TEXT UNDER STUDY:
Orthoses and Adaptive Equipment
Good communication between rehabilitation and acute care trauma specialists is essential for determining which orthoses are necessary for fracture healing and which are used solely to improve function and may be discarded if they are no longer useful. Generally, orthoses to improve function are not ordered until the end of a rehabilitation stay or even at outpatient follow-up, when the patient’s pattern of weakness and muscle tone are well established. Lower extremity orthoses are commonly prescribed for abnormal gait dynamics after brain injury or SCI. They are named according to the region of the body that they help control. For example, supramalleolar orthoses begin underneath the foot and wrap around the medial and lateral malleoli, allowing free ankle dorsiflexion and plantar flexion. Ankle–foot orthoses extend from underneath the foot to above the ankle to limit plantar flexion. Knee–ankle–foot orthoses extend from below the foot to above the knee. Generally, the more joints controlled by the orthosis, the bulkier it becomes and the greater the potential to interfere with balance and gait.
For patients with extremity fractures, adaptive devices can be helpful in extending reach, providing grasp, reducing force, and improving safety. Such devices can provide increased independence in basic activities of daily living, including feeding, dressing, bathing, grooming, and toileting. Examples include reachers and sock aids ( Fig. 20-1 ), a long-handled sponge or shoe horn, grooming aids, built-up feeding utensils, a rocker knife, a raised toilet seat, tub chair, and built-up door handles. Velcro or elastic shoe closures may be helpful. Evaluation by an occupational therapist for problem solving and individualized recommendations may prove invaluable in increasing independence and improving quality of life during recovery for both injured children or adolescents and their parents and other caregivers.
Gait aids may be useful for a child with weight-bearing restrictions on the lower extremity. When used with a “swing-through” gait pattern, crutches can completely eliminate weight-bearing on the affected limb. Some initial instruction with crutches is needed to prevent axillary trauma and to ensure that these children are able to understand their limitations. A child who requires additional support because of instability or reduced lower extremity strength may require a walker. A walker or crutches can be modified with an upper extremity platform support to distribute the weight through the elbow and along part of the forearm, and such support should be considered in children with concurrent wrist or hand injuries. Wheelchair use should be encouraged if both lower extremities are involved or the patient cannot comply with weight-bearing restrictions. Gait aids should be prescribed by someone familiar with not only the child’s function but also any cognitive or balance limitations.

DATASET EXCERPT:
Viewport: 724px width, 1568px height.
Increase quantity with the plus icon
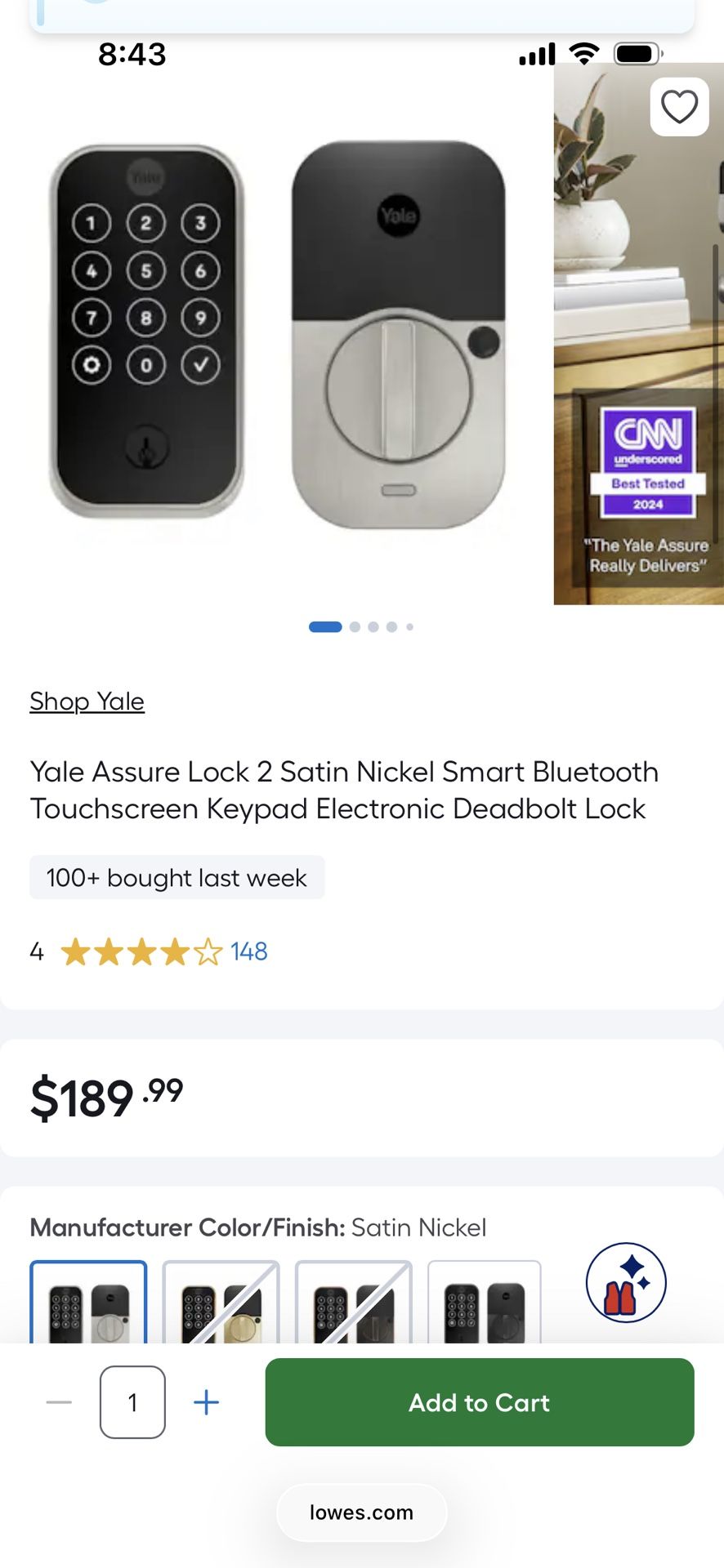tap(206, 1402)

REQUIRED TASKS:
• 1. Decide whether each statement below agrees with the orthoses and adaptive equipment text. Answer yes or no for each and quote the words of the text that settle it.
(a) Orthoses meant to improve function are usually ordered at the start of a rehabilitation stay.
(b) Crutches used with a "swing-through" gait pattern can fully remove weight from the injured leg.
(c) Ankle–foot orthoses allow free plantar flexion.
• 2. Write out the orthoses and adaptive equipment text from "For patients with" to "and other caregivers.".
• 3. Answer these questions using the orthoses and adaptive equipment text:
(a) How far does a knee–ankle–foot orthosis extend?
(b) Evaluation by what kind of therapist may help with problem solving and individualized recommendations?
(c) When should wheelchair use be encouraged?

RESPONSES PER TASK:
• 1.
(a) No: "orthoses to improve function are not ordered until the end of a rehabilitation stay or even at outpatient follow-up"
(b) Yes: "When used with a “swing-through” gait pattern, crutches can completely eliminate weight-bearing on the affected limb."
(c) No: "Ankle–foot orthoses extend from underneath the foot to above the ankle to limit plantar flexion."

• 2.
For patients with extremity fractures, adaptive devices can be helpful in extending reach, providing grasp, reducing force, and improving safety. Such devices can provide increased independence in basic activities of daily living, including feeding, dressing, bathing, grooming, and toileting. Examples include reachers and sock aids ( Fig. 20-1 ), a long-handled sponge or shoe horn, grooming aids, built-up feeding utensils, a rocker knife, a raised toilet seat, tub chair, and built-up door handles. Velcro or elastic shoe closures may be helpful. Evaluation by an occupational therapist for problem solving and individualized recommendations may prove invaluable in increasing independence and improving quality of life during recovery for both injured children or adolescents and their parents and other caregivers.

• 3.
(a) From below the foot to above the knee.
(b) An occupational therapist.
(c) If both lower extremities are involved or the patient cannot comply with weight-bearing restrictions.